WHAT THIS TASK INVOLVES: Only the lines from the one containing "Given: Click the Preview proposal button" through the end of the records should be retyped, exactly and including both ends; pictures stay out.

═══ MATERIAL SHOWN

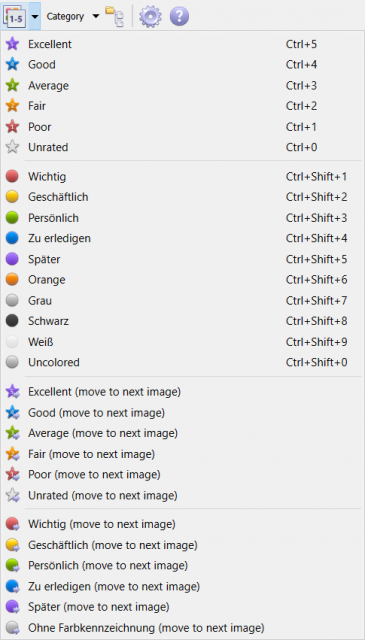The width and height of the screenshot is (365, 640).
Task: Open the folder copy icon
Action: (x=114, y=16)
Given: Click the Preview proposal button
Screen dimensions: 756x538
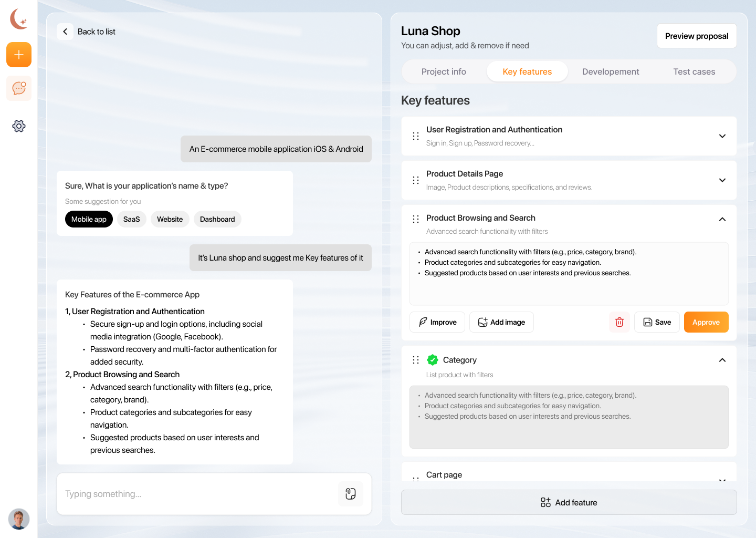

══════

EXERCISE SOLUTION:
Given: Click the Preview proposal button
Screen dimensions: 756x538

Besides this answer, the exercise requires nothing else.